Mrs. Eva Luise Koehler and Dr. Horst Koehler On Building International Rare Disease Alliances

September 30, 2011 - Mrs. Eva Luise Koehler was accompanied by her husband, Dr. Horst Koehler as she met with students and faculty of the Center for Rare and Neglected Diseases. Since 2005, the former First Lady of the Federal Republic of Germany has been a Patroness of the German Alliance for Rare Diseases (ACHSE). It was as a dedicated advocate for rare disease patients and families that Mrs. Koehler addressed the CRND.

Mrs. Koehler's understanding as a former special needs teacher and her gift of compassionate listening were very much in evidence as she spoke softly to the students and faculty assembled in the Jordan Reading Room. She described with striking detail the overwhelming journey of rare disease families through round after round of doctor visits, searching for an explanation for bewildering symptoms, sometimes bearing the dismissal of helpers who had no frame of reference for their complaints or were themselves saddened at their inability to offer solutions. Mrs. Koehler described the isolation that afflicts rare disease patients and those that care for them. And, she spoke about her work with people and organizations who are building communities and networks to overcome this isolation and these diseases.

In the Q&A that followed, both Mrs. Koehler and her husband, Dr. Koehler, exchanged views with students and faculty on initiatives, which they hoped would strengthen the interaction between US, EU and world organizations to promote orphan and rare disease research and community building.

Dr. Kasturi Haldar (moderator), Marisa Truong (course coordinator) and current CRND students (Michael Clark, Natalie Bott, Aaron Patzwahl, Brianna McSorely, Jennifer Van Trieste, and Wei Lu) discussed their work with NP-C families in data collection for clinical scale development. The students shared how they have been touched by rare disease families in the course of translating these families' expert observations of NP-C into data for research. Father Jim Foster, CSC, MD talked with Mrs. Koehler about the high proportion of Notre Dame students who attend medical school (10%) and the significance of cultivating awareness in these pre-professionals - early sensitization and understanding of the prevalence of rare diseases translates into earlier diagnosis and improved patient care. The Koehlers enjoyed talking with CRND's students and suggested several ideas for disseminating similar models in the EU and US, including an upcoming seminar at Dr. Koehler's alma mater in Germany.

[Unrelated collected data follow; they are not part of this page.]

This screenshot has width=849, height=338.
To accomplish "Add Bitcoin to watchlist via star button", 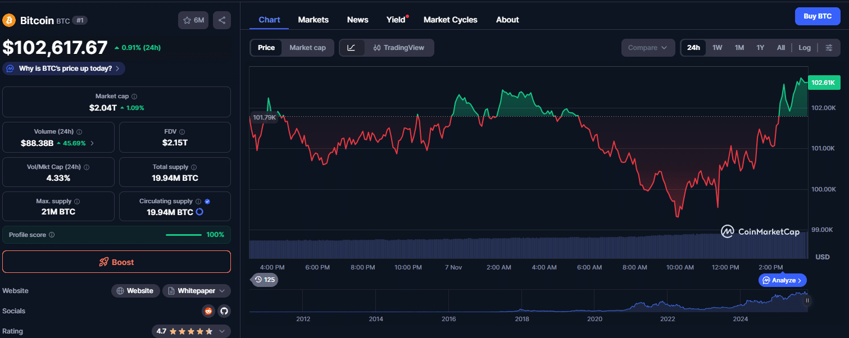I will tap(193, 20).
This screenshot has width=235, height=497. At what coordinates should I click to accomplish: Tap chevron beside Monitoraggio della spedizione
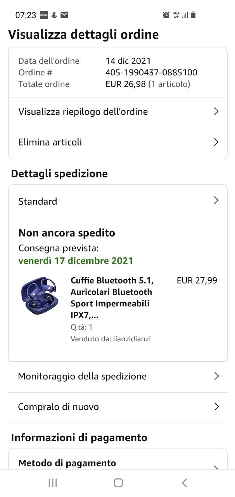(x=216, y=376)
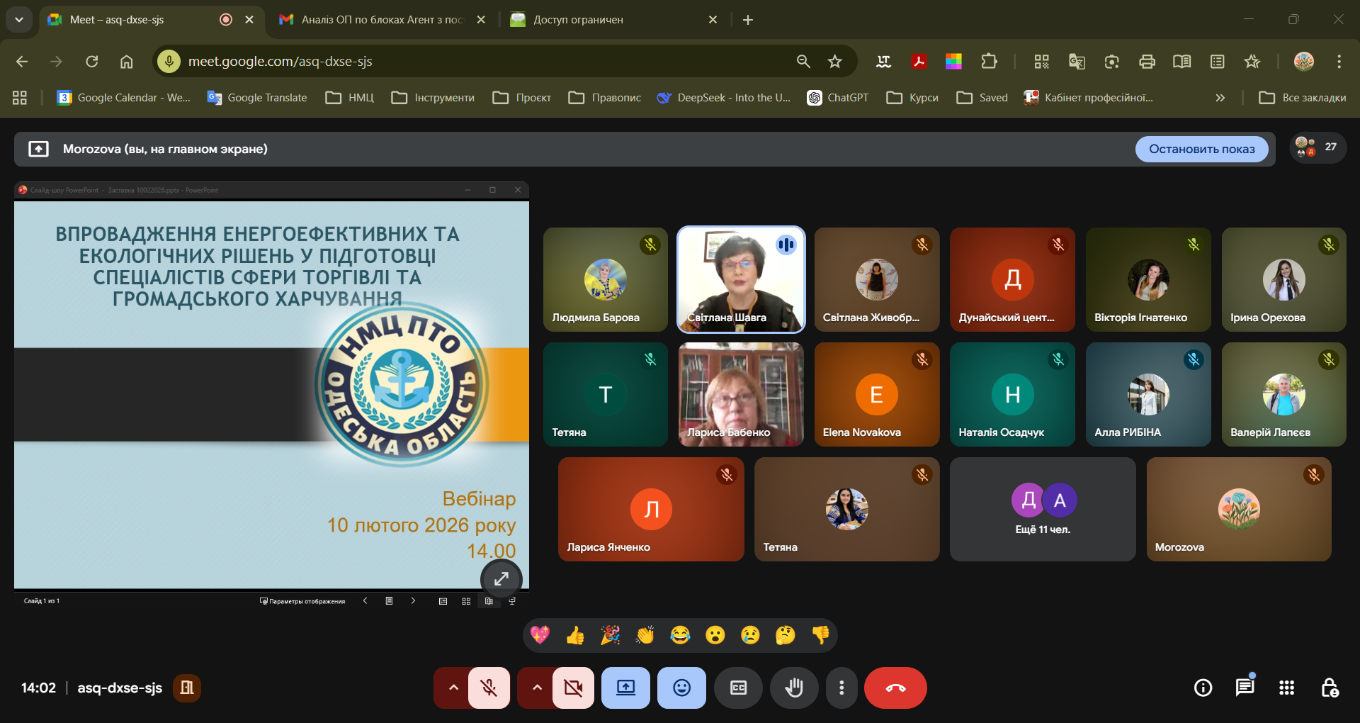Open meeting details info icon
This screenshot has height=723, width=1360.
1203,688
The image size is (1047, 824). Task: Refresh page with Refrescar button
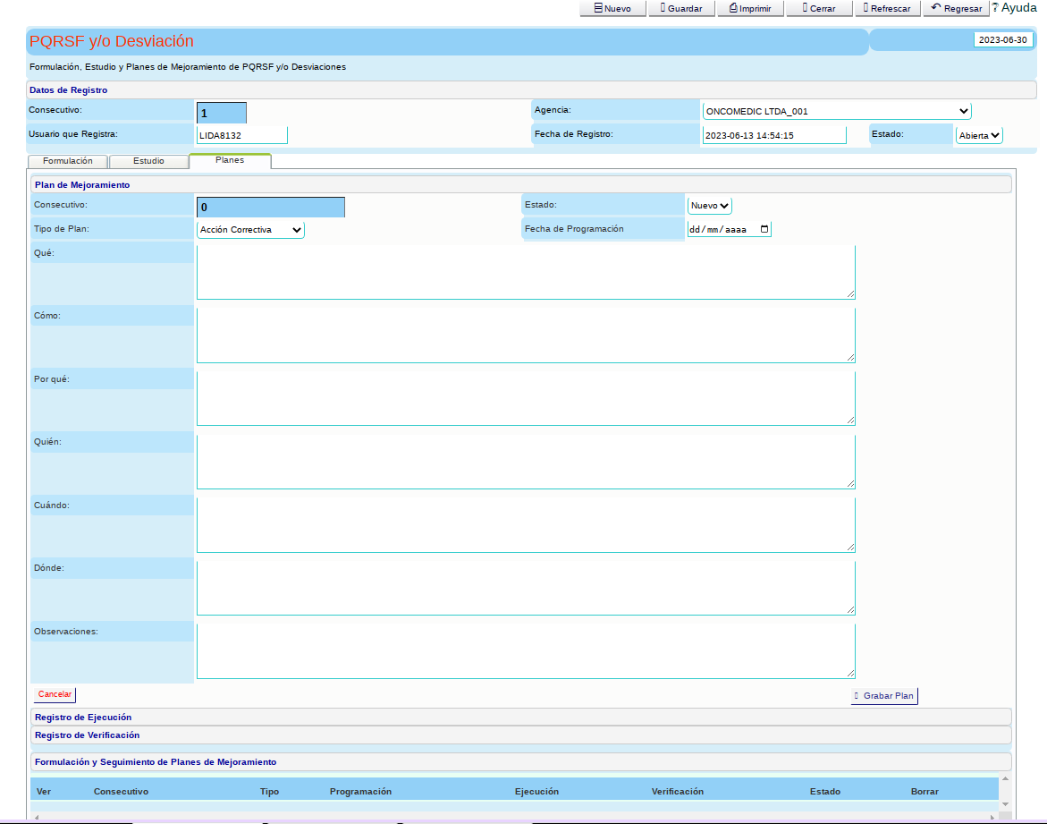[x=886, y=8]

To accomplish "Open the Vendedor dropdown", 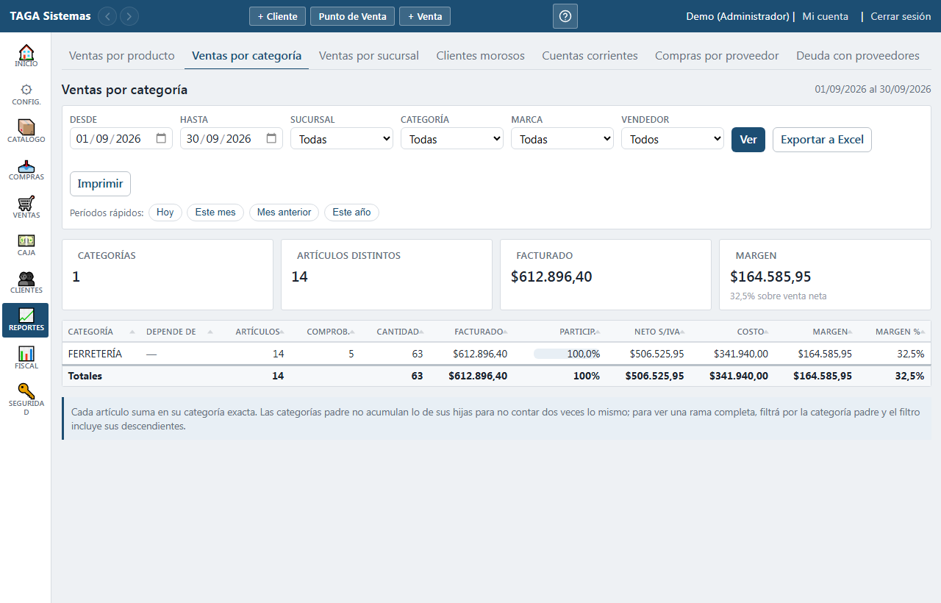I will tap(673, 139).
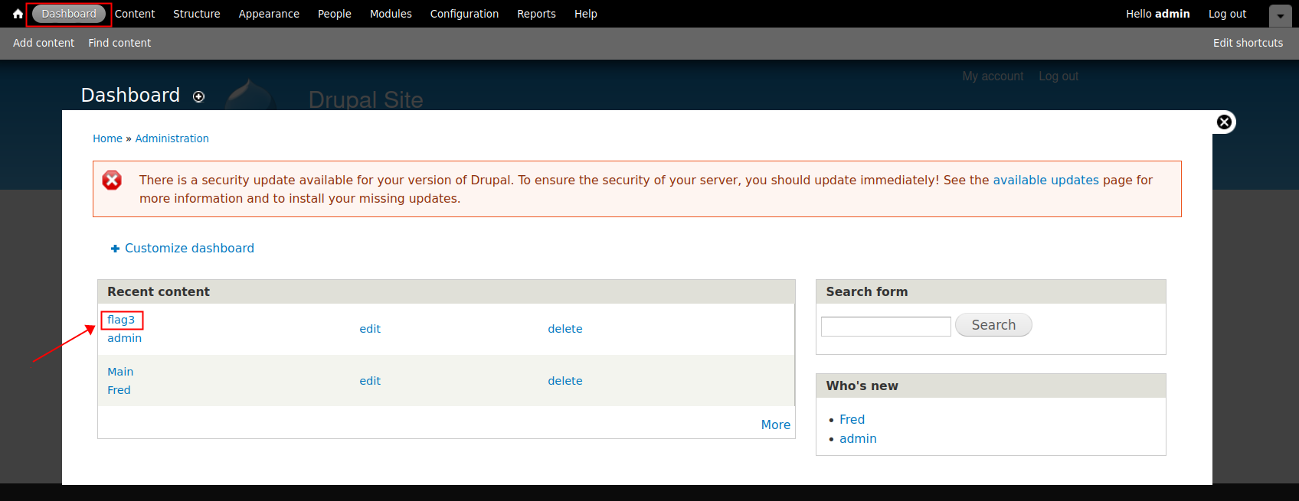Edit the flag3 content item

[370, 329]
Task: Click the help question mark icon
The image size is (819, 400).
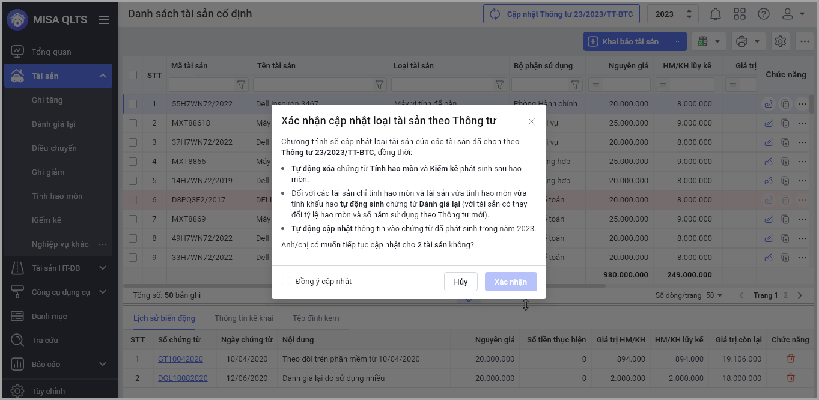Action: [x=764, y=14]
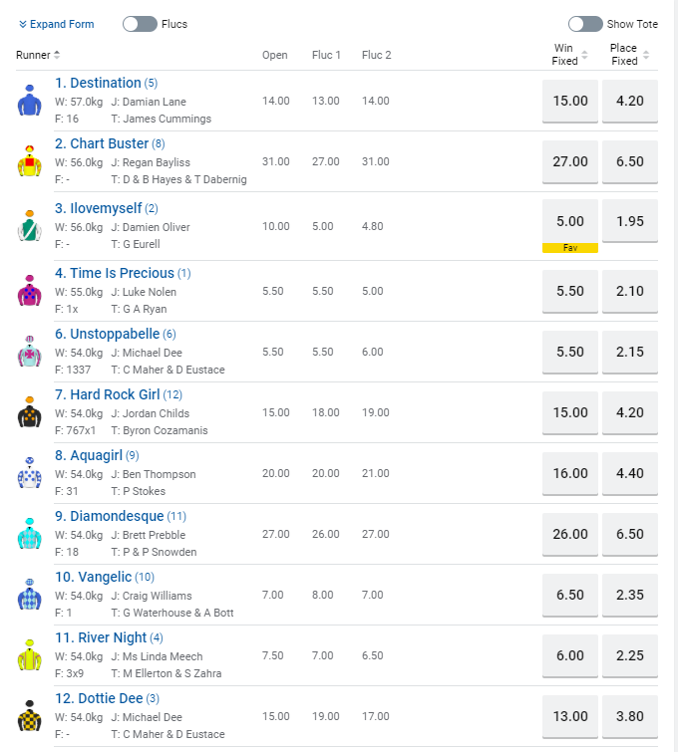Enable the Show Tote switch
The height and width of the screenshot is (752, 678).
[x=585, y=24]
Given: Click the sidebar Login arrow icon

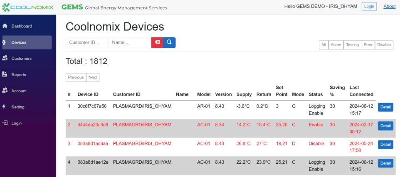Looking at the screenshot, I should click(x=5, y=123).
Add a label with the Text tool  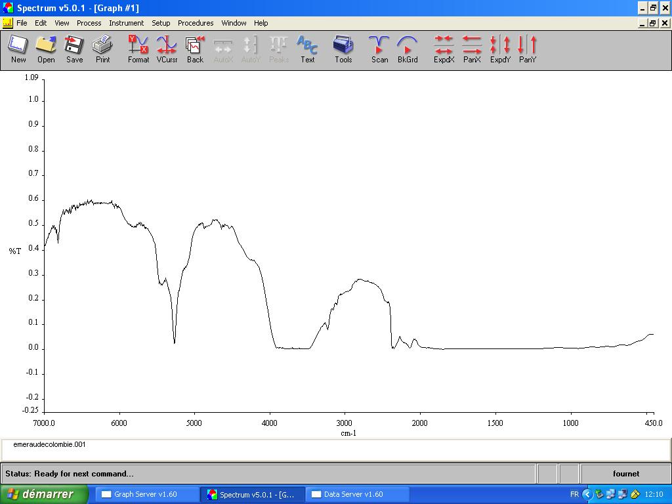coord(307,49)
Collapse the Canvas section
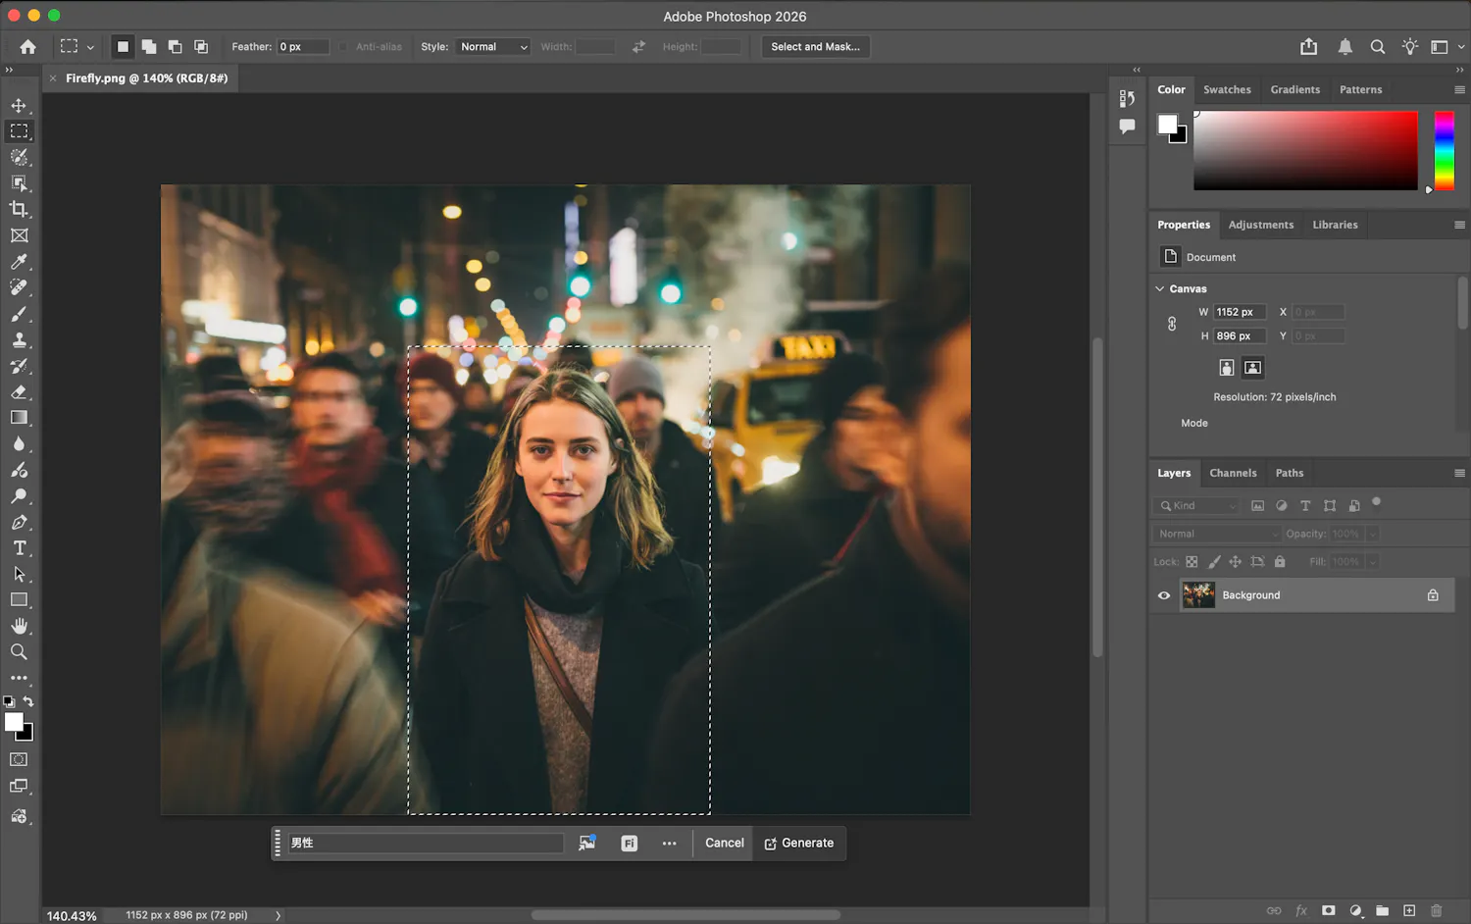Image resolution: width=1471 pixels, height=924 pixels. 1160,288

Dr. Marvin Miller responded to Dr. Koehler's inquiry about stimulating the interest of researchers in rare diseases with a pragmatic suggestion focused on the professional societies who are able to incubate experimentation through competitive awards. Dr. Koehler emphasized the importance of publishing the outcomes of competitive awards to spur further innovation. In response to the Koehler's concerns about the silo-ization of research in rare diseases, Dr. Olaf Wiest framed the particular strengths of Notre Dame in promoting productive interdisciplinary collaboration through face-to-face meetings. Dr. Wiest also described his work to identify currently approved therapeutics for common conditions which may target rare disease pathologies - thus, bridging a divide between rare and common diseases. Dr. Crislyn D'Souza-Schorey shared her perspective on the translational benefits of educating students in an environment, which enables participation in high-level experimentation with a teaching faculty that is actively engaged in research. Drs. Nitesh Chawla and Jesus Izaguirre outlined their ideas about the potential for broad interdisciplinary teamwork and expanded data reporting from the patient community in response to the Koehler's affirmation of the value of distributed knowledge. Dr. Edwin Michael contributed to the discussion on incentivising innovation through research-linked entrepreneurial and start-up ventures. Drs. Bilgicer, Schorey, Tamez, and Serianni also joined the conversation with the Koehlers around the broad themes of increasing outreach and building collaborative partnerships.

The CRND thanks the Nanovic Institute for European Studies and the Notre Dame Institute for Advanced Study for inviting its faculty and students to meet with Mrs. Koehler and her husband to discuss rare disease research and international community building. It was an privilege for members of the CRND to meet this distinguished couple whose humanitarian work gives voice and hope to the concerns of tens of millions of people suffering from rare diseases.